The Administrative Court upholds DPA’s decision on administrative fine imposed on Bank Millennium

The Voivodeship Administrative Court in Warsaw, in a ruling issued on July 1, 2022, dismissed Bank Millennium S.A.'s complaint against the Polish DPA’s decision imposing an administrative fine

The Polish DPA imposed an administrative fine on the controller in connection with a personal data breach that occurred as a result of a courier service provider losing correspondence sent by the bank with personal data, such as name, surname, personal identification number, address of permanent residence, bank account numbers, and identification number given to the bank's customers The Polish DPA learned about the incident from a complaint filed against the bank.

The controller considered the risk to the rights and freedoms of the persons affected by the breach to be medium, and therefore did not notify the breach to the supervisory authority and did not fully comply with its obligation to communicate it to data subjects. The failure to notify the supervisory authority of the breach and to communicate it to the data subject was the reason for the fine.

All in all, the personal data breach occurred

The court had no doubt that the incident at issue constituted a personal data breach, as referred to in Article 4(12) of the GDPR. Indeed, as a result of the loss of a correspondence containing personal data of the bank's customers, a security breach occurred, resulting in the possibility of unauthorized disclosure of such data. Since the controller lost control over the processed personal data due to the failure to find the correspondence of bank documents containing the personal data of its customers, the risk of unauthorized disclosure of personal data arose, with the result that the attribute of confidentiality of personal data was violated.

The bank has no information on what happened to the aforementioned correspondence, which also clearly shows that there is no information on whether unauthorized persons became acquainted with the data contained in the contents of the documents in the lost correspondence, which consequently means that there was a personal data breach.

This is because we are not dealing with a personal data breach only when the controller is certain that the personal data has not become familiar to an unauthorized person, but also when the controller cannot exclude such a situation due to the lack of information in this regard. The controller is not able to determine unequivocally on its own that personal data has not been disclosed, so the incident in question is treated as a personal data breach.

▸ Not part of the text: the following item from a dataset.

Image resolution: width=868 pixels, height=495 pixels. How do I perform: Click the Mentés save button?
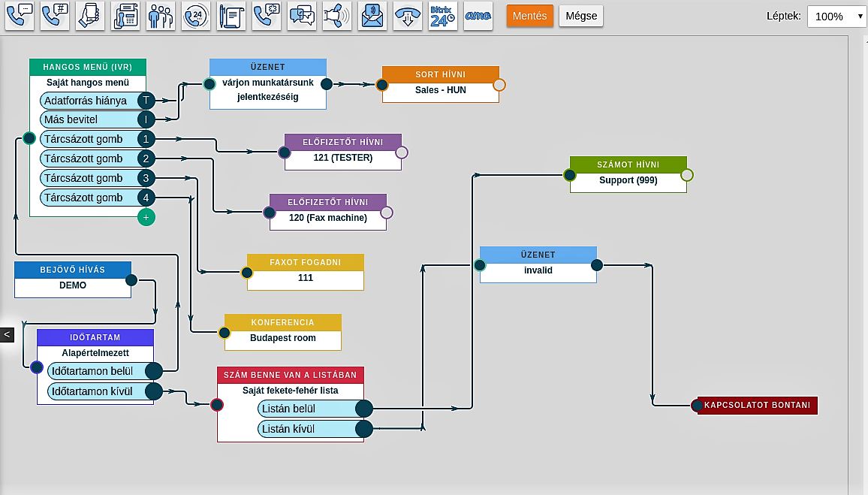point(529,16)
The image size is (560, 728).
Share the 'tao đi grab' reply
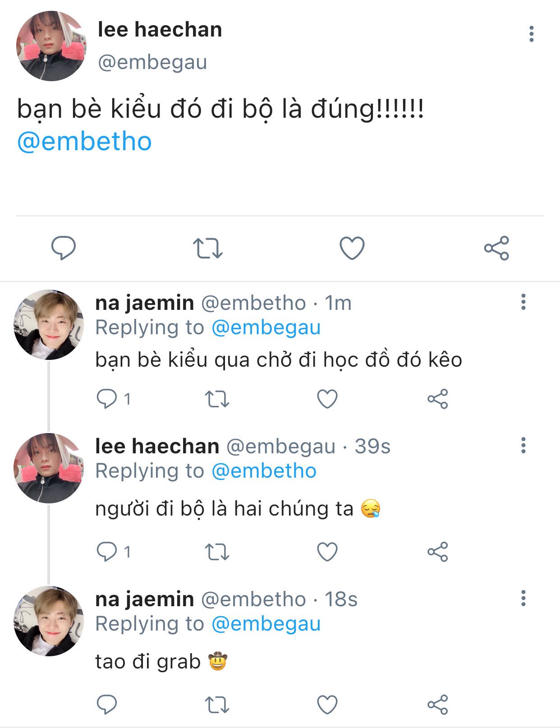pyautogui.click(x=437, y=705)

In this case, there was a personal data breach involving the loss of documentation containing personal data of the bank's customers, which causes a high risk  to the rights or freedoms of natural persons. This means that an obligation arose on the part of the bank to notify the personal data breach to the supervisory authority and to communicate the breach to those persons.

Risk analysis

The controller itself, in its assessment of the risk to the rights or freedoms of natural persons, assumed an medium level of such risk. The bank, therefore, according to the result of its own risk analysis conducted in connection with the personal data breach, should at least have notified the personal data breach to the DPA, which, as it should be emphasised again, it did not do.

Who is the controller ‒ the post office or the bank?

According to the court, the Polish DPA correctly concluded that the bank was the controller of the personal data at issue. This is because it was the bank, not the postal operator, that determined the purposes and means of processing the data. The controller of the data contained in the documents inside the correspondence is the entity sending them, and only it, as the sender, has knowledge of what data correspondence contains. The courier service provider does not have such knowledge. It should be noted that postal operators or courier service providers are controllers, but only of the data appearing on the envelope, i.e. the data of the senders and addressees, i.e. the data to the extent necessary for the proper delivery of the mail.

It should be pointed out that the lost correspondence contained bank documents, which therefore makes it clear that the controller of the data is undoubtedly the bank, which also sent the correspondence, and it was the bank that was obliged to fulfill the controller’s duties alleged in the appealed decision.

*Judgment of the Voivodship Administrative Court in Warsaw of July 1, 2022 (ref. II SA/Wa 4143/21).